Des organisations plus horizontales

Le manager clé de voûte historique de l’entreprise est-il remis en question?

Force est de constater que l’organisation du travail a connu ces dernières années des transformations : la prise de décision, la récolte et l’analyse des informations descendantes ou ascendantes, leur distribution… étaient l’apanage du manager.

La révolution digitale est passée par là avec pour conséquence l’horizontalisation des organisations.
L’information circule, se répand dans tous les sens instantanément. Le delayering s’impose toujours plus : on parle d’organisation collaborative, ouverte, agile.
Et comme symptôme palpable, après l’open-space, c’est le coworking qui est apparu : même entre les entreprises, on abat les cloisons.

Le but de cette suppression de la hiérarchisation, c’est un besoin de simplifier l’organisation, et d’obtenir un gain de productivité, de réactivité. En mettant tout le monde au même niveau, on renforce le sentiment d’appartenance, on dynamise le corporate, stimulant ainsi la participation et la créativité des équipes… Avec à la clef l’émergence d’idées, d’innovations, tant dans ce qui est produit que dans la façon de le produire.

Des enjeux d’innovation

L’innovation commence toujours par une impertinence

 

Dans cette petite phrase de Pascal Picq, paléoanthropologue, il faut comprendre qu’une bonne idée peut émerger d’un collaborateur qui, dans une logique ancienne, n’aurait pas eu son mot à dire.

Google encourage son personnel à passer 20% de son temps sur des projets parallèles, à expérimenter ses idées. Pour résultat, Googletalk, Googlemap et Googlenews sont des idées qui émergent des employés.

Dans un registre plus burlesque, de la plateforme de suggestions en ligne de British Airways a émergé l’idée de détartrer les conduits sanitaires des avions pour les alléger. Saugrenu ? Certes, mais aussi 800 000 € d’économies par an pour la compagnie.

Les exemples ne manquent pas, et ne datent pas d’hier… Le Post-it en est un aussi.

Trouver sa place dans un mouvement permanent

Dans un modèle d’organisation horizontale, la compétence pure, palpable, ce qu’on a acquis avec des études ou de l’expérience ne suffit plus. Il faut faire preuve d’adaptabilité, de créativité, d’écoute, de communicabilité… Des qualités qui relèvent davantage de la personnalité que du savoir : les soft skills.
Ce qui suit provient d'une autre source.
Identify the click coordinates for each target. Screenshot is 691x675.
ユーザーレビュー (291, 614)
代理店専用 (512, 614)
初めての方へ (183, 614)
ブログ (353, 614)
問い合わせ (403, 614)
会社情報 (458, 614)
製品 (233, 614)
Ces qualités humaines deviennent indispensables dans le delayering parce que la place de chacun n’est pas déterminée par l’organisation et la hiérarchie. Chacun doit trouver sa place, inventer son rôle dans la communauté de travail, et le réinventer sans cesse. C’est dans ce mouvement permanent qu’il sera à même de capter l’information, le besoin, et d’y répondre.

Des Soft Skills indispensables au bon fonctionnement de l’organisation

Quand une information, une requête ou autre mission… circule à l’horizontale sans distinction de destinataire, il y a fatalement surcharge. De nombreuses entreprises ont déjà imposé que leurs employés ne répondent aux mails que pendant une partie de leur journée de travail.

La surabondance existe aussi en retour, puisque celui qui s’est saisi de l’information pour la traiter va répandre son travail en mode « répondre à tous »… Là aussi, risque d’encombrement, de dispersion, et surtout risque de noyer l’essentiel dans le superflu. Là où on veut démocratiser le principe de compétence, on risque d’instaurer l’anarchie pour cause de surabondance.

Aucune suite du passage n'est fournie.